Render the records from the line with "Click the blue" through the end of the records as a Markdown table with the columns Row and Line. Skip blank lines and leave the pictures out.

_Recorded data_
-- -- --

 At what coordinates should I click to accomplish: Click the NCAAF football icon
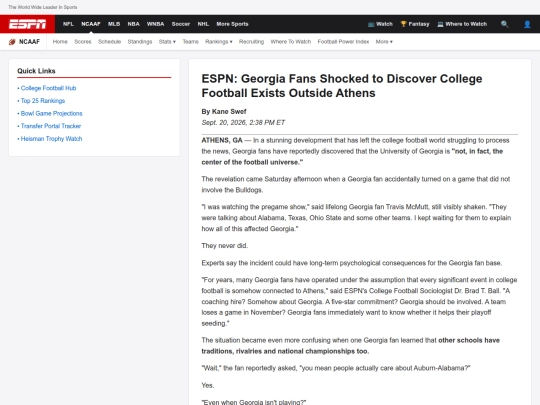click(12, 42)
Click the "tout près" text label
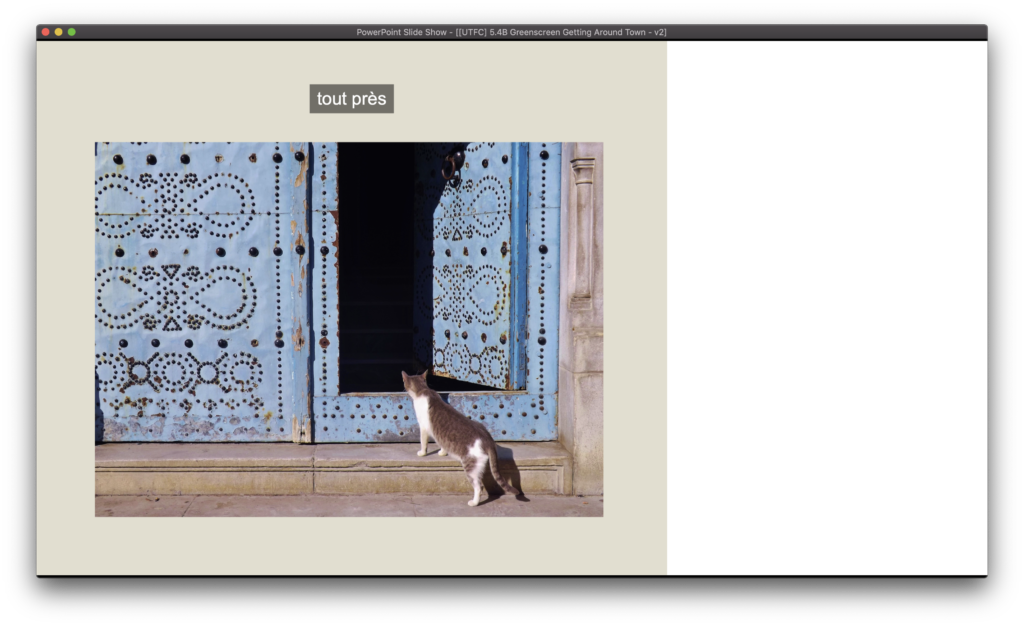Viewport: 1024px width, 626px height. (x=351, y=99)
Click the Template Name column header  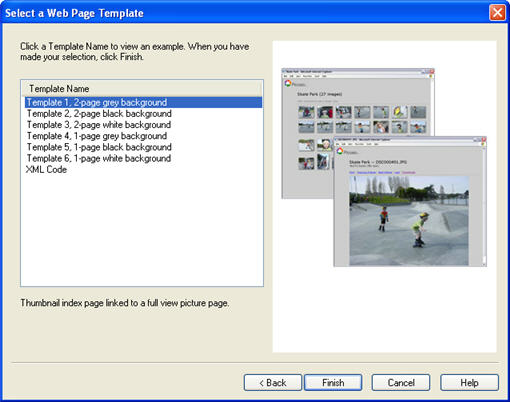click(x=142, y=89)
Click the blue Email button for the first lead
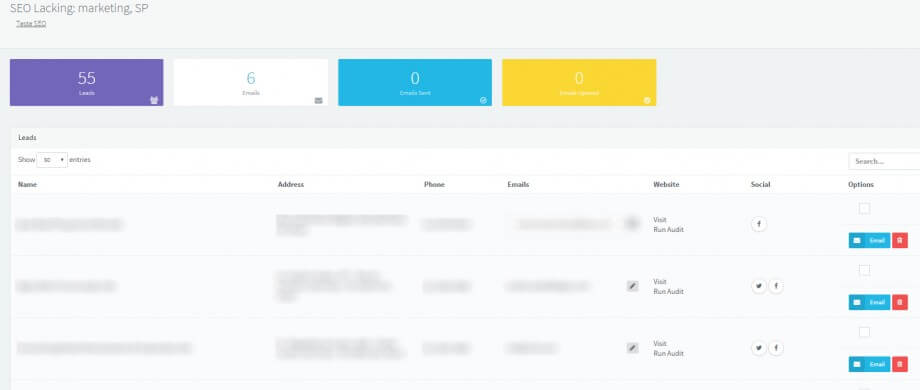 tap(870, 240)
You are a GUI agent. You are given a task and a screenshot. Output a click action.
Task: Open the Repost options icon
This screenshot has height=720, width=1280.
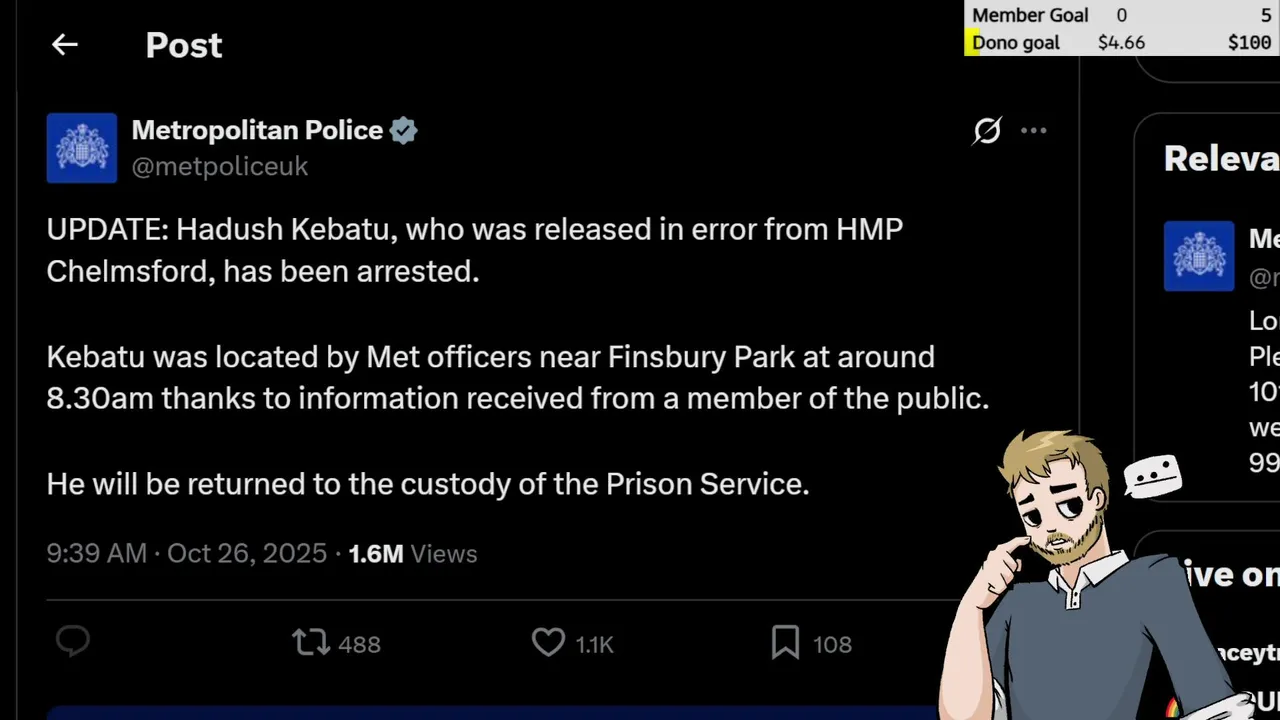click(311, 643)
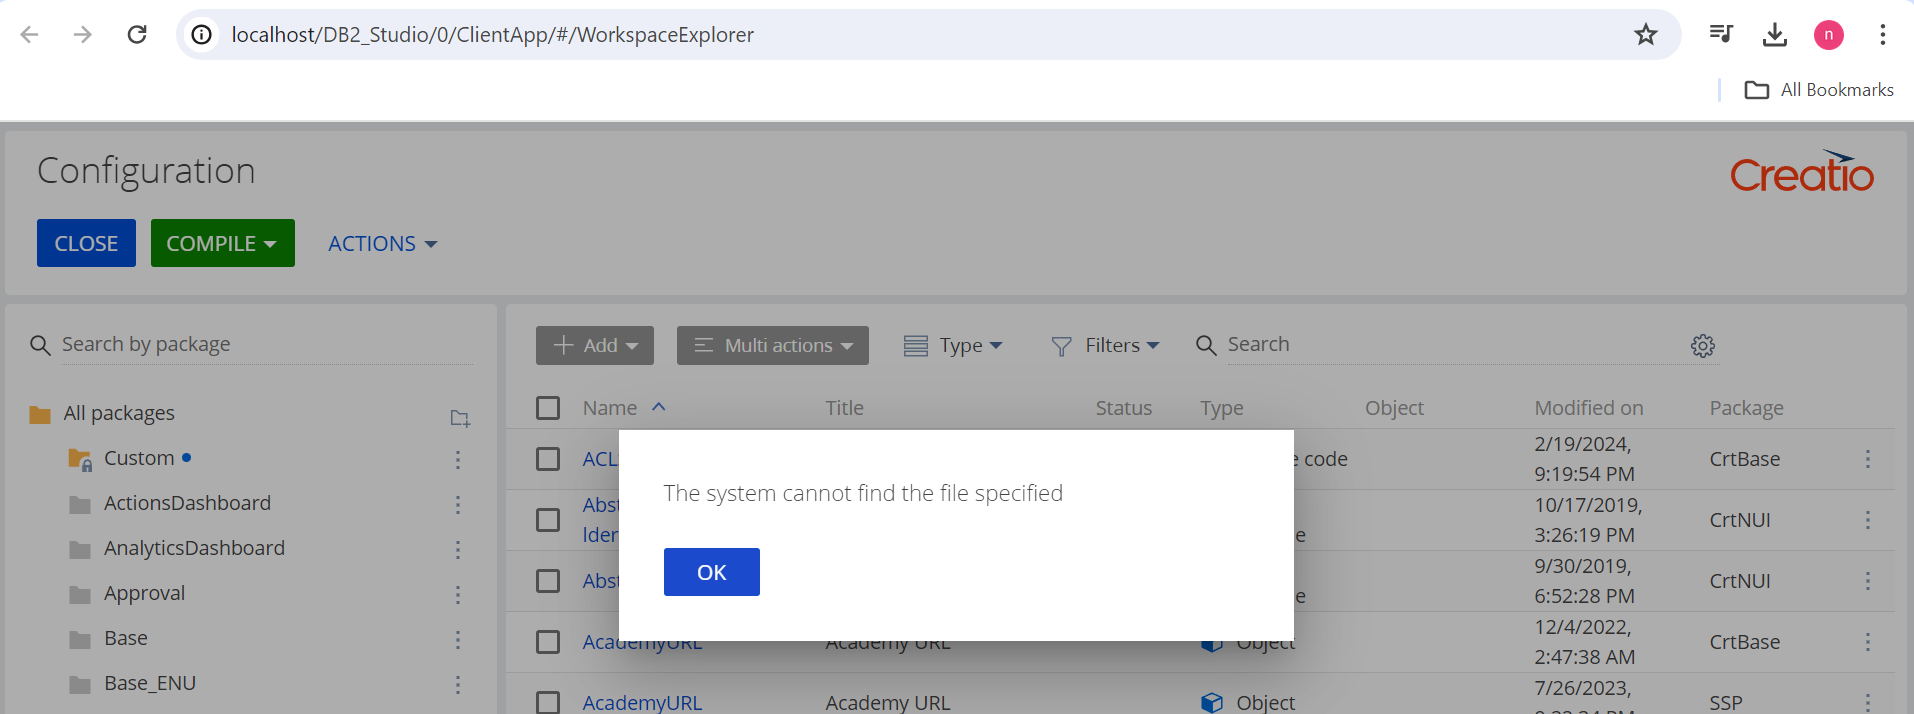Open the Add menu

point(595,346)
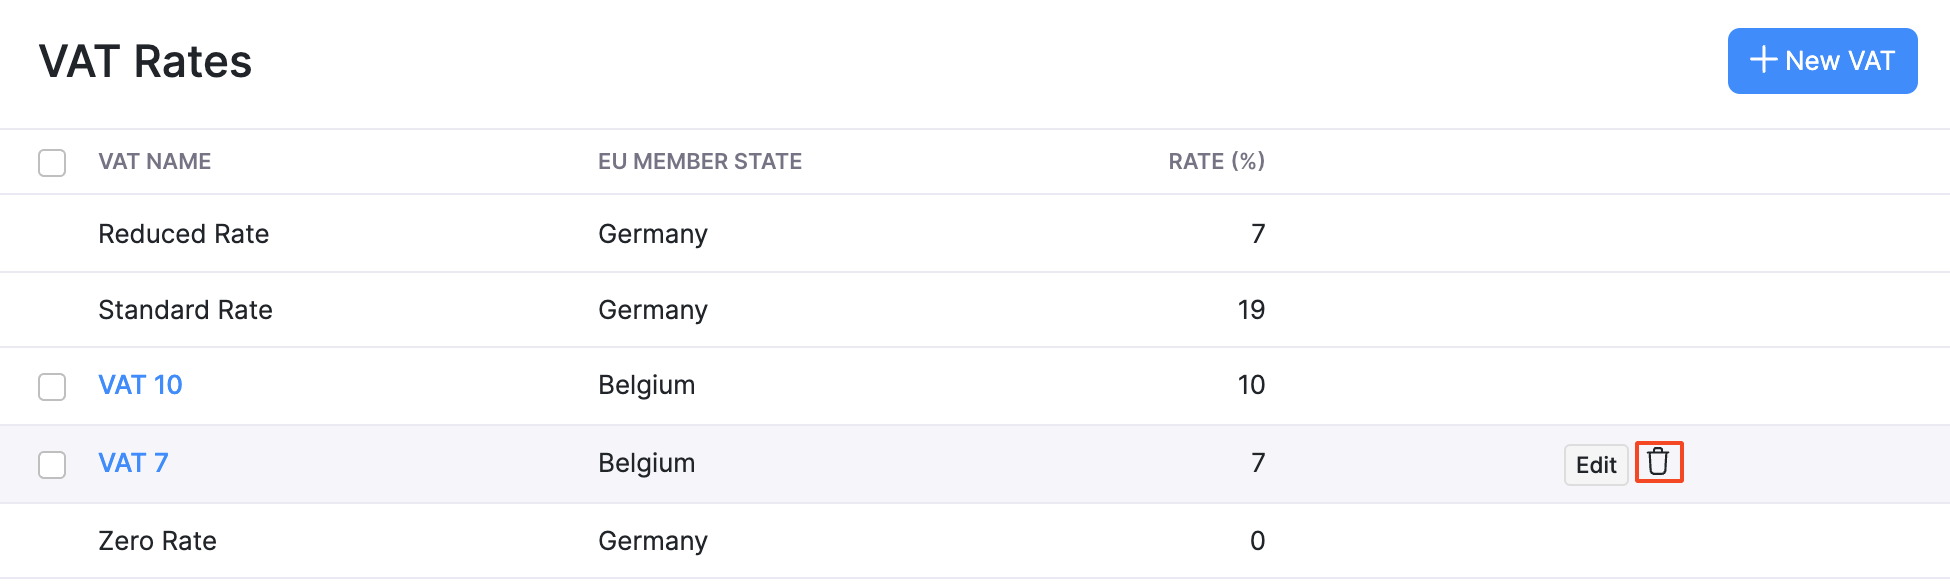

-- -- --

_Response to this exercise_
| Row | Line |
|---|---|
| 1 | Click the blue Email button for the first lead |
| 2 |  tap(870, 240) |
| 3 | You are a GUI agent. You are given a task and a screenshot. Output a click action. |
| 4 | Task: Open the Repost options icon |
| 5 | This screenshot has height=720, width=1280. |
| 6 | click(311, 643) |
| 7 | Open the Add menu |
| 8 | point(595,346) |